# [STUDY QUESTIONS]
A. Answer these from the bouillabaisse text:
(i) Which seaweed does it call the load-bearing ingredient of the broth?
(ii) What does "rouille" literally mean in French?
(iii) What is used in place of egg yolk in the rouille?
B. Carry the bouillabaisse text on past its last sentence.

Yes — the key is replacing the seafood with a layered seaweed broth (kombu + dulse + dried shiitake) that supplies the briny, oceanic backbone the fish normally provides. Dulse in particular is the load-bearing ingredient — a red seaweed with a naturally fishy, salty, slightly bacon-like flavor. Combined with the traditional Provençal aromatics (saffron, orange peel, fennel, pastis, garlic), the broth reads as bouillabaisse to anyone who has eaten the original. King oyster mushrooms stand in for the fish chunks, providing the dense, meaty texture that traditional bouillabaisse chunks have.
QWhat is rouille and why does bouillabaisse need it?
Rouille is a Provençal sauce — literally 'rust' in French, named for its orange-red color from saffron and paprika. It's a garlic-saffron mayonnaise traditionally made with egg yolk, garlic, saffron, paprika, cayenne, and olive oil, spread on grilled bread and floated on the bouillabaisse. The aquafaba version (using the brine from a can of chickpeas as the egg yolk replacement) emulsifies identically and produces a stable, spreadable, deeply savory cream. Without rouille, bouillabaisse is just soup. With it, it's the dish.
QWhat is the difference between bouillabaisse and other fish stews?
Bouillabaisse is specifically a Marseille dish from Provence with four defining characteristics. First, saffron — the signature ingredient, blooming in olive oil at the base of the broth. Second, *pastis* (the local anise liqueur, Ricard or Pernod) — non-negotiable for proper Marseillais character. Third, orange peel — a small piece of colored zest in the broth that contributes a subtle citrus-bitter note. Fourth, the staged service: the broth served first with rouille-spread toasts, the chunks served second. Other Mediterranean fish stews (Italian *cacciucco*, Catalan *suquet*, Greek *kakavia*) share some elements but lack one or more of these. The combination makes it Marseille.

# [DATA SECTION]

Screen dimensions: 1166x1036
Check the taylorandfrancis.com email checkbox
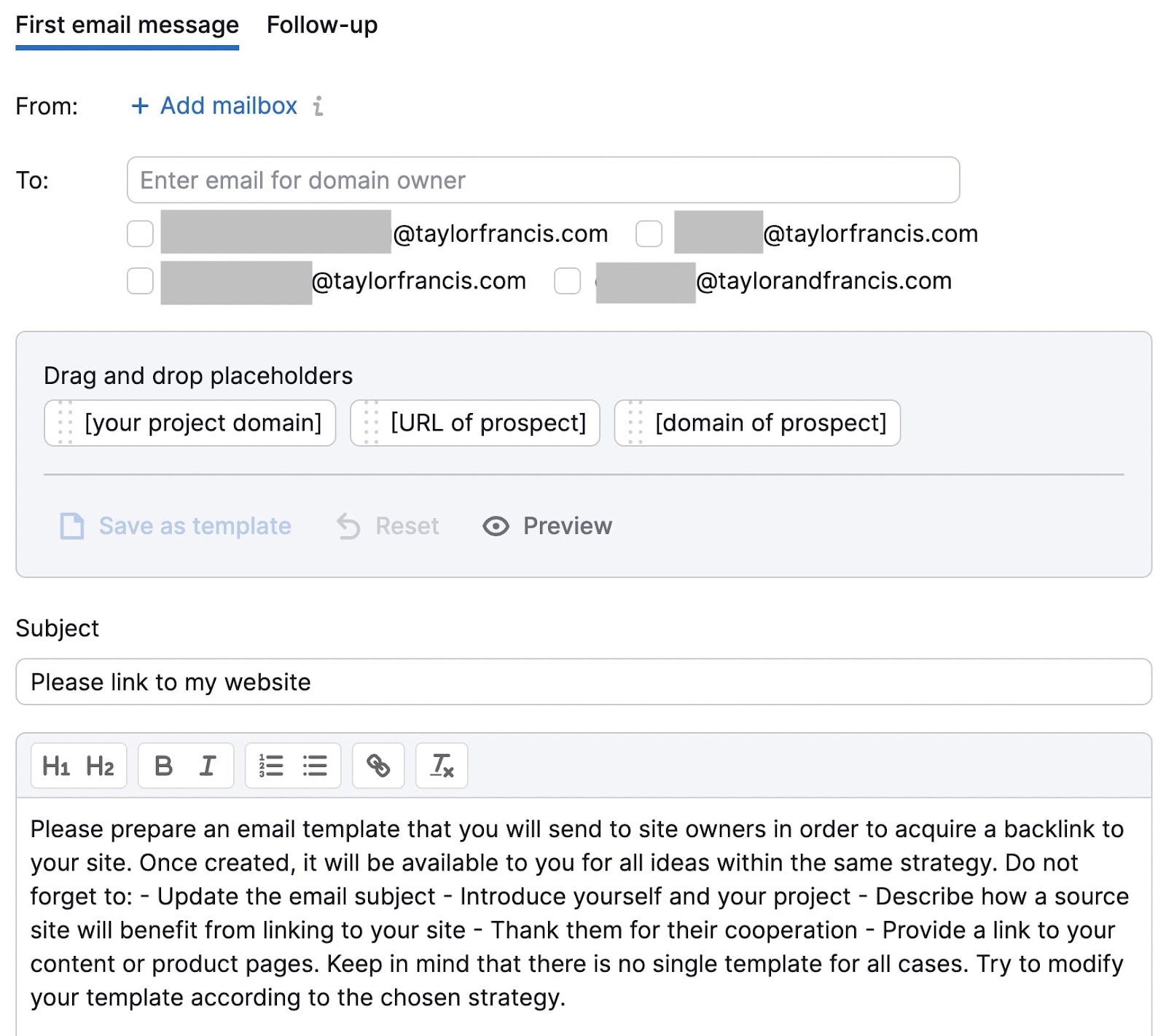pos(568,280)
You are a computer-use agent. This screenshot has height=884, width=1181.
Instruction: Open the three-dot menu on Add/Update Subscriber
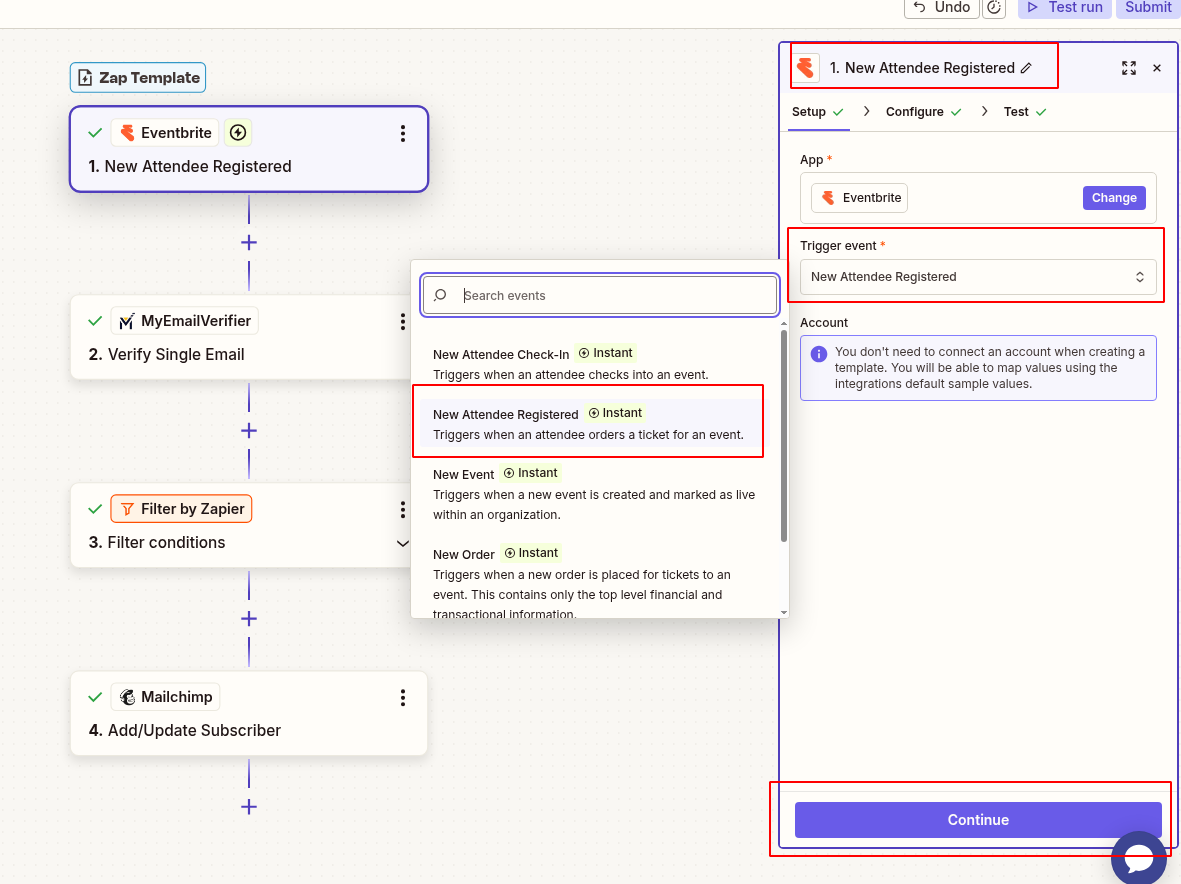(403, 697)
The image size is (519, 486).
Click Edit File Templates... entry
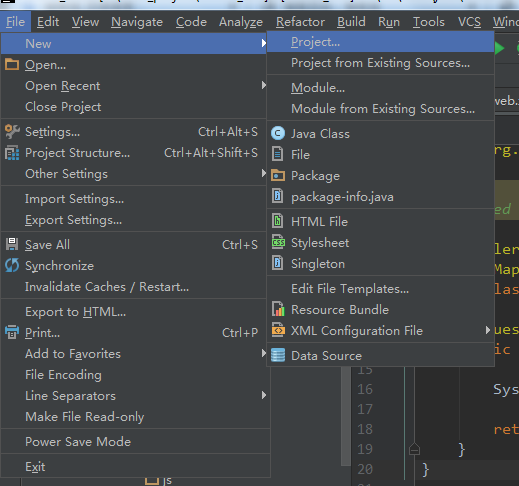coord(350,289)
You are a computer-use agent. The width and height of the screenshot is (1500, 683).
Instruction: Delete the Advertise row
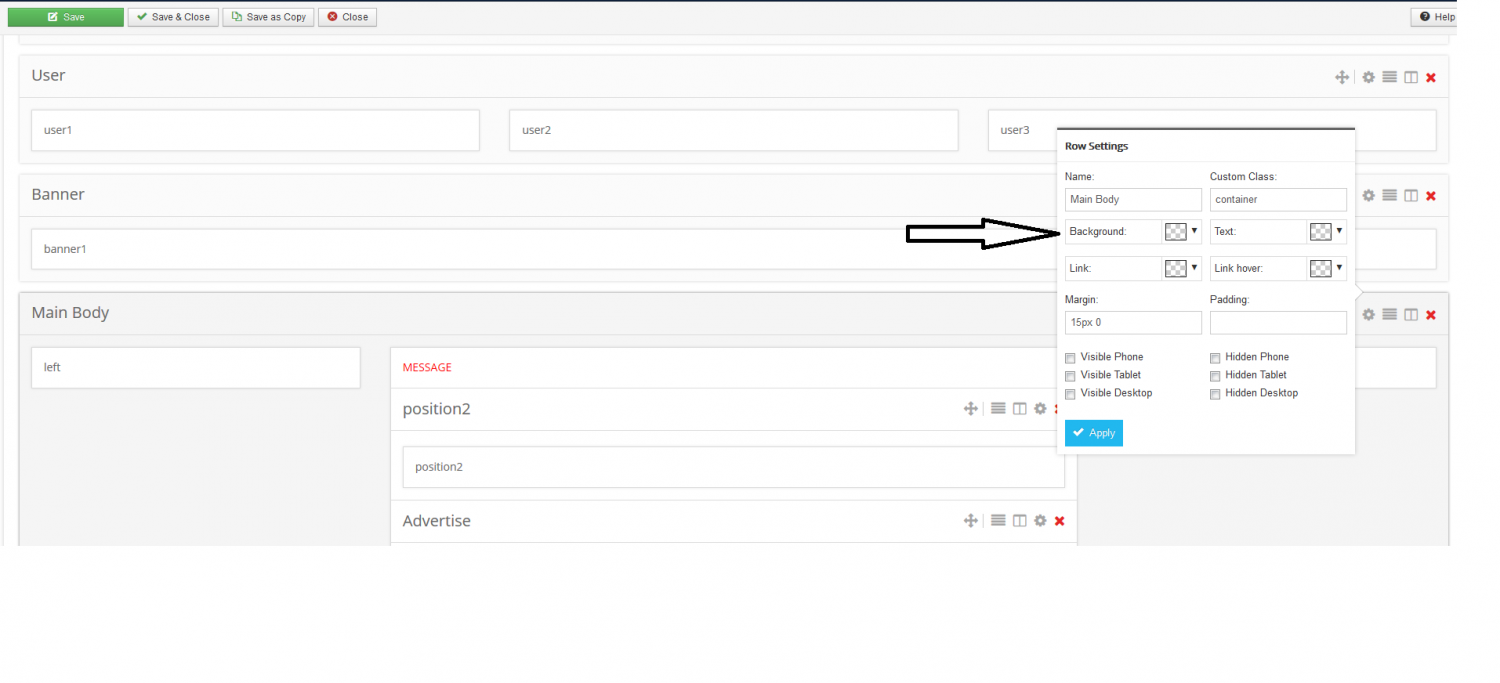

==

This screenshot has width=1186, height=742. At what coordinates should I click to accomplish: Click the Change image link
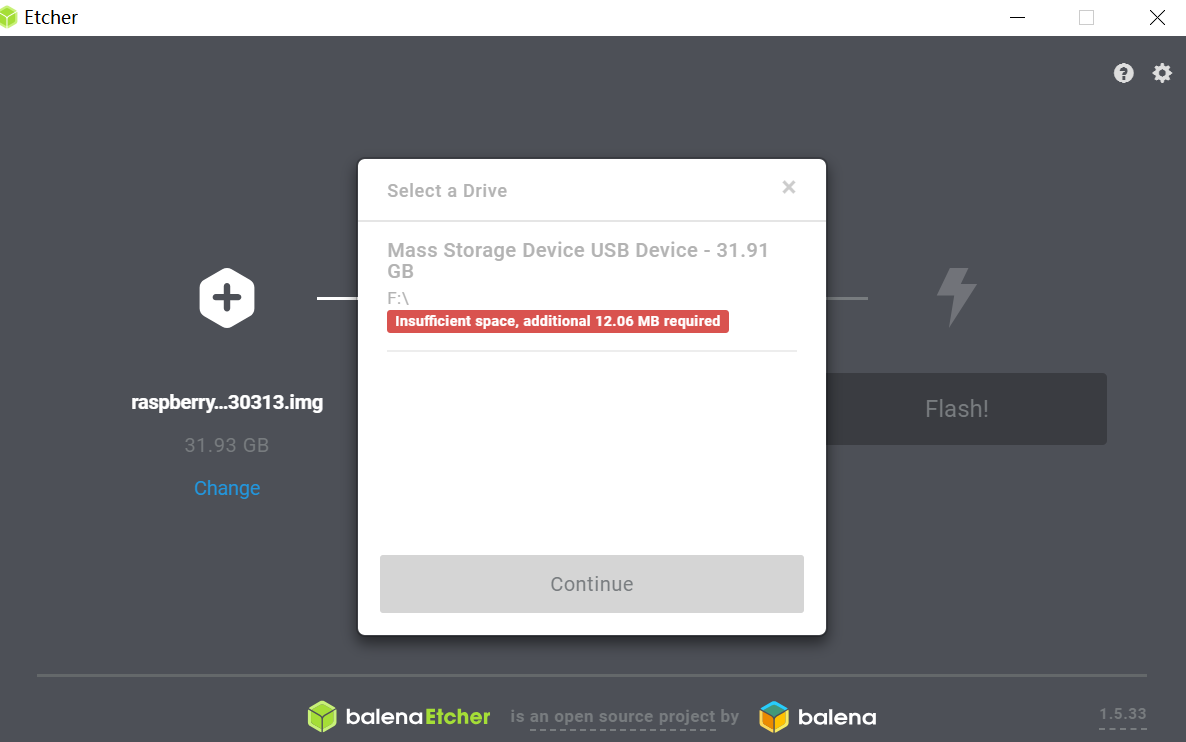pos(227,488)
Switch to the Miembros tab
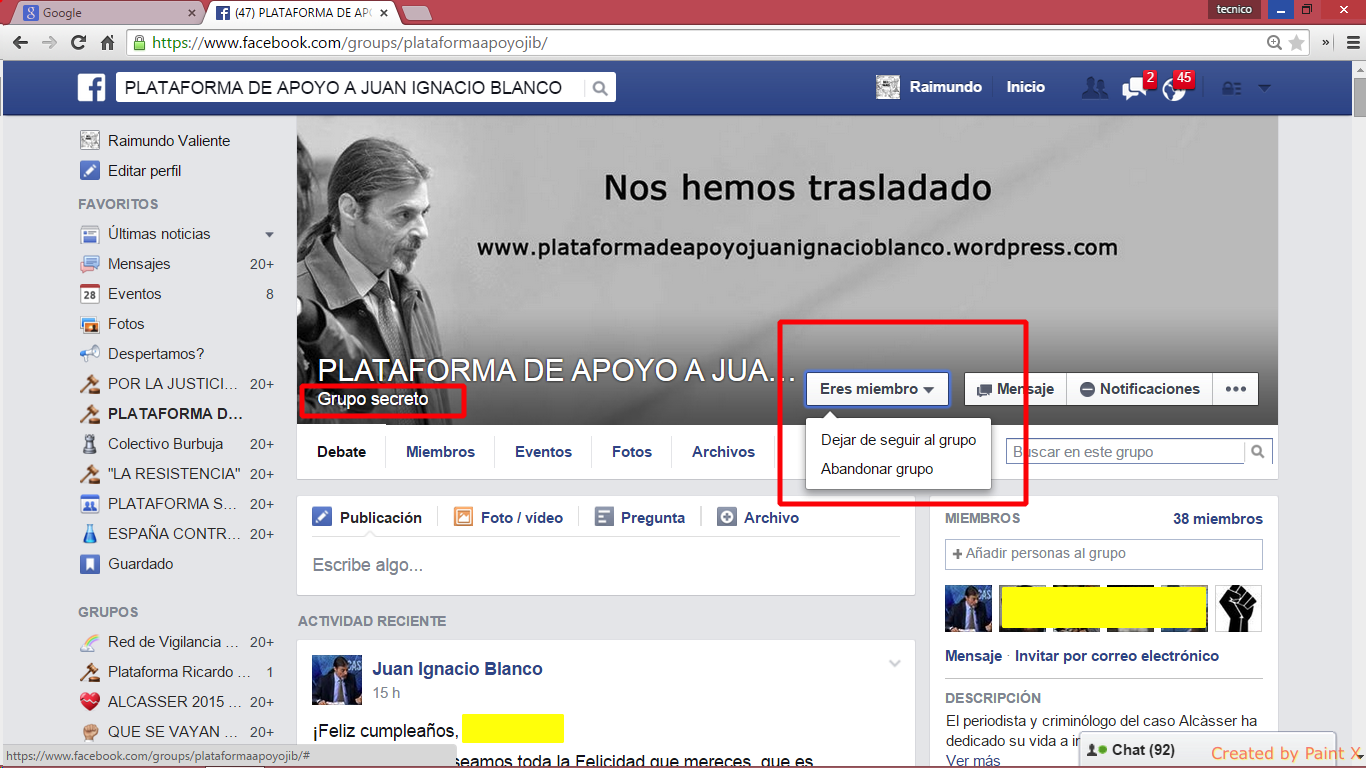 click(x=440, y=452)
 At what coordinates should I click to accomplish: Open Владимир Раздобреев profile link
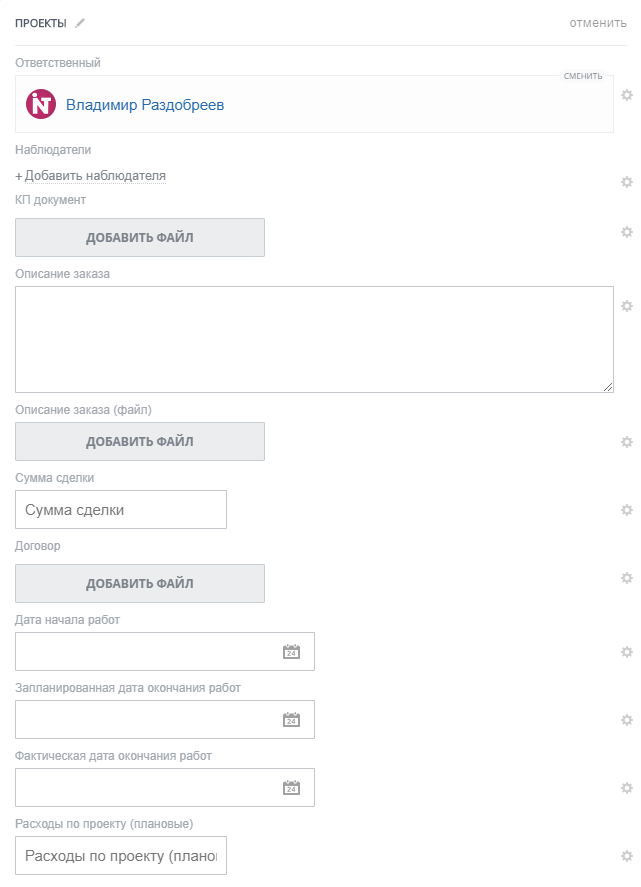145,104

# [ANSWERS PER TASK]
A.
(i) Dulse
(ii) Rust
(iii) Aquafaba, the brine from a can of chickpeas

B.
QWhat kind of seaweed should I use for vegan bouillabaisse?
Two together. Kombu (dried kelp) provides the deep umami foundation — the glutamic acid backbone that umami broths depend on. Dulse (also called dilisk) is the briny, oceanic flavor source — a red seaweed harvested in the North Atlantic with a naturally fishy, almost bacon-like flavor when dried. The combination is what produces the bouillabaisse-specific 'sea broth' character that a single seaweed cannot achieve. Both are available in Asian markets and online (Maine Coast Sea Vegetables and Eden Foods are reliable American brands).
QWhy do you serve bouillabaisse in two courses?
The traditional Marseille service separates the broth from the chunks because each is meant to be enjoyed on its own terms. The broth is served first in wide shallow bowls with garlic-rouille toasts — eaten with a soup spoon, almost meditatively, while the body of the meal cools on the side. The chunks (potatoes, fennel, mushrooms, fish in the original) follow on a separate platter, eaten with a fork. The ritual is older than the dish — Marseille fishermen and their families have eaten this way for centuries. Skip the two-course service and you eat a stew. Honor it and you eat a Marseillais ceremony.